Sin embargo una patrulla del Comando Radioeléctrico llegó al lugar y sus ocupantes se dirigieron a los ocupantes del Corolla. Ballón se identificó como empleada de la subcomisaría 20 y dijo estar aguardando por una orden fiscal para iniciar un allanamiento. Junto a ella, Lucas D. dijo ser subinspector de la sub20 y también estaba con uniforme policial. Contaba con las charreteras acordes a dicha jerarquía pero no es policía. Alejandro D. dijo que era un testigo que acababan de “levantar” en zona de Ludueña para un procedimiento pero a los vecinos les señaló ser policía. Por último Gustavo M. era quien estaba al volante del auto.
Los hicieron bajar del vehículo. Los dos que habían alegado ser policías no tenían credencial. Ballón no podía además portar arma, que no tenía, porque estaba con licencia médica. En una requisa del auto se encontraron varias prendas, dos guantes de látex, una gorra de policía y una réplica de arma de fuego tipo pistola de color negro.
La imputación a Ballón fue por haber ejercido abuso de autoridad y usurpación de títulos, dado que se identificaba y llevaba charreteras de subinspectora, jerarquía más alta de la que tiene en realidad. A los otros tres el fiscal Caterina los acusó de partícipes secundarios de abuso de autoridad.

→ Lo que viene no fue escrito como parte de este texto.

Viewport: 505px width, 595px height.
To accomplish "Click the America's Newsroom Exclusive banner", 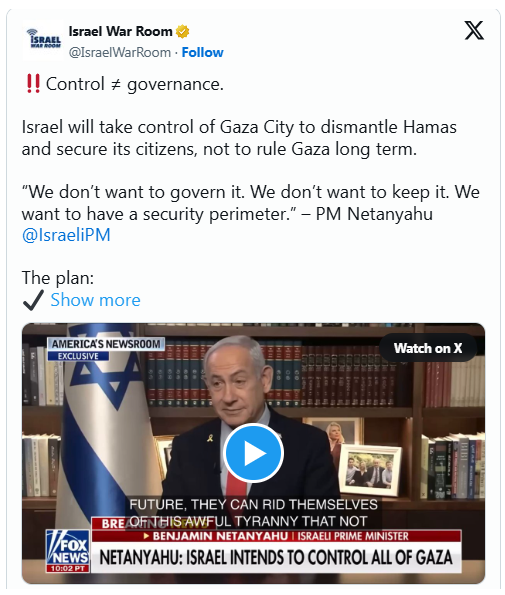I will [106, 348].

>>Ver más: Detienen a la ex mujer de un prófugo con captura internacional por un falso operativo policial
El descargo de los imputados fue que los tres varones son vecinos y la pasaron a buscar a Ballón para tomar algo. Que se detuvieron en la zona del policlínico San Martín y luego en el lugar donde serían detenidos. Según el fiscal Caterina nunca pudieron explicar qué hacían allí con lógica. Y que Ballón admitió ser policía ante los vecinos y ante sus colegas del Comando a los que les dijo, con falsedad, que esperaban una orden para hacer un allanamiento. Uno de los imputados, Lucas D., estaba vestido de policía sin serlo.

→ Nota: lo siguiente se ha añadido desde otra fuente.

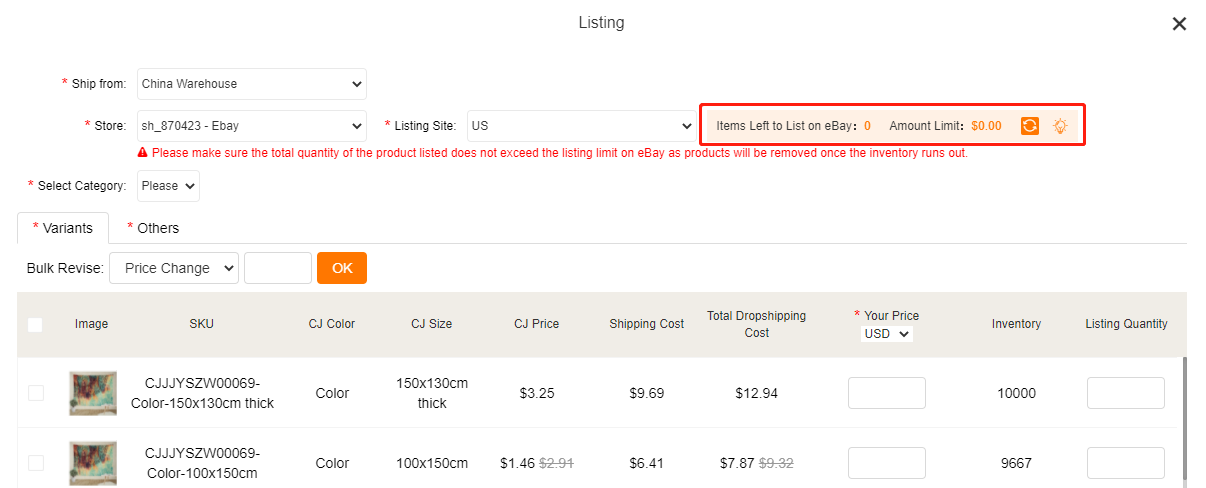Image resolution: width=1206 pixels, height=488 pixels.
Task: Switch to the Variants tab
Action: (x=63, y=228)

La convicción del fiscal es que estaban en el acto preparatorio de un delito para lo que no hay evidencia. Para él hubo una conducta insostenible justificada con falsedades y que descartaron objetos comprometedores. La jueza Paola Aguirre adujo que aunque se trate de delitos con penas bajas la posibilidad de una condena condicional deberá ser fundada más adelante. Por eso dictó prisión preventiva hasta el 27 de junio. Rechazó el planteo de la defensa de Ballón que requería domiciliaria por dos motivos: el hecho de que tuviera un motivo médico para no estar en servicio y el cuidado de sus tres hijos. La magistrada señaló que este último argumento no podía ser esgrimido porque estaba a las 11 de la noche en una acción para la que no tenía explicación sólida.